*Work order*:
Without the pictures, repeat the listing character for character.

*Material for this exercise*:
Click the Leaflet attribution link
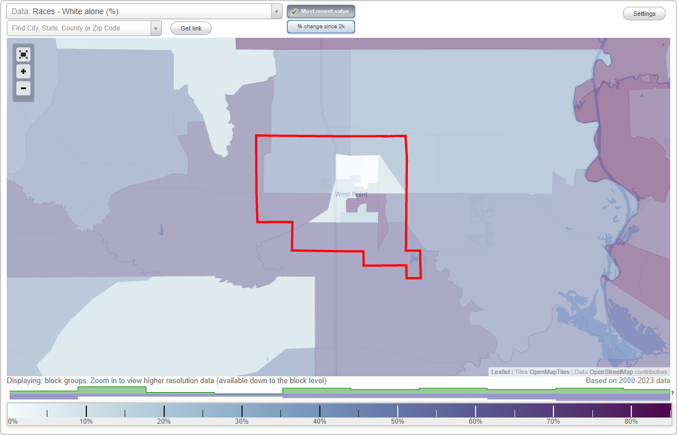(500, 372)
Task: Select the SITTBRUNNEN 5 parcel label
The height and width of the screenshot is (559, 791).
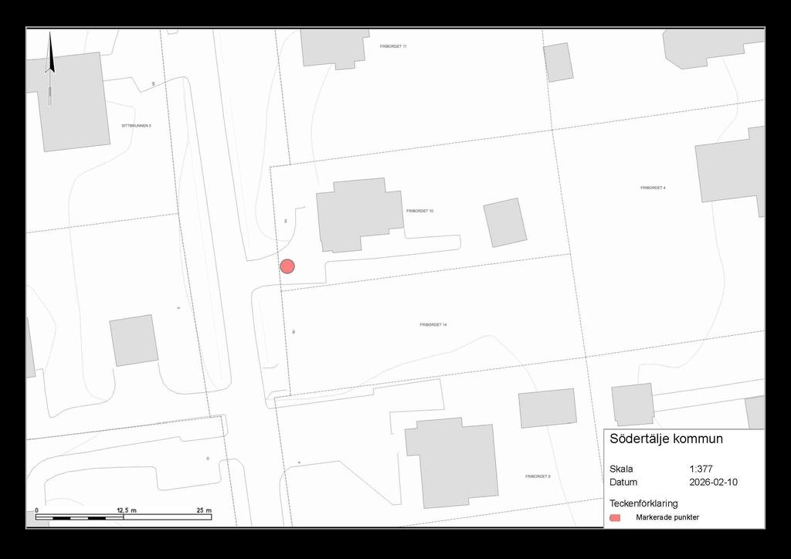Action: click(136, 125)
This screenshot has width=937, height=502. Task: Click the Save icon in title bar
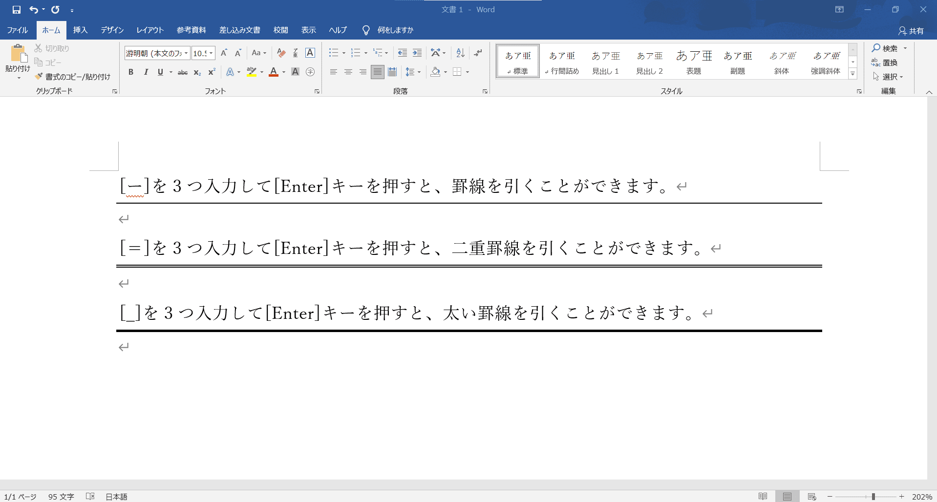click(17, 10)
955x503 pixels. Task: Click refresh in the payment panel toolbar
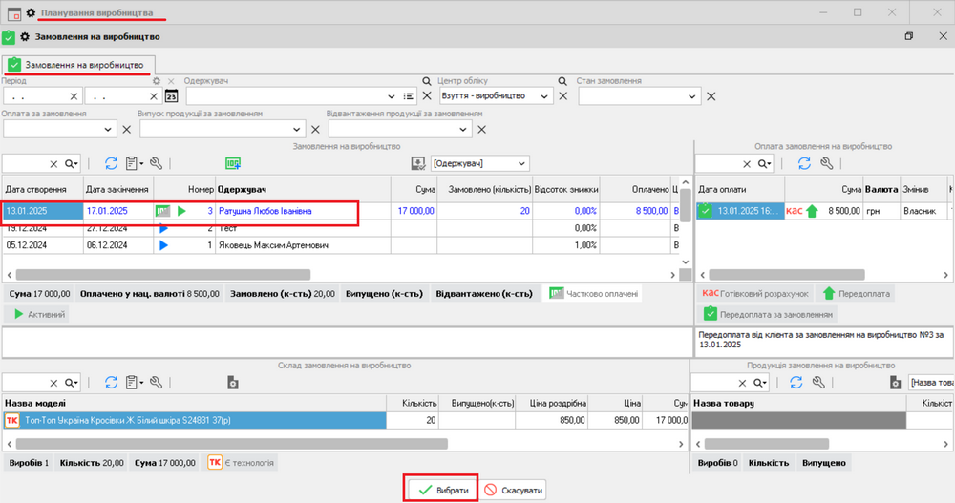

*Answer to this problem*:
Click the Leaflet attribution link
(500, 372)
Task: Select the SITTBRUNNEN 5 parcel label
The height and width of the screenshot is (559, 791).
Action: click(136, 125)
This screenshot has width=937, height=502. Task: Click the Save icon in title bar
click(17, 10)
955x503 pixels. Task: Click refresh in the payment panel toolbar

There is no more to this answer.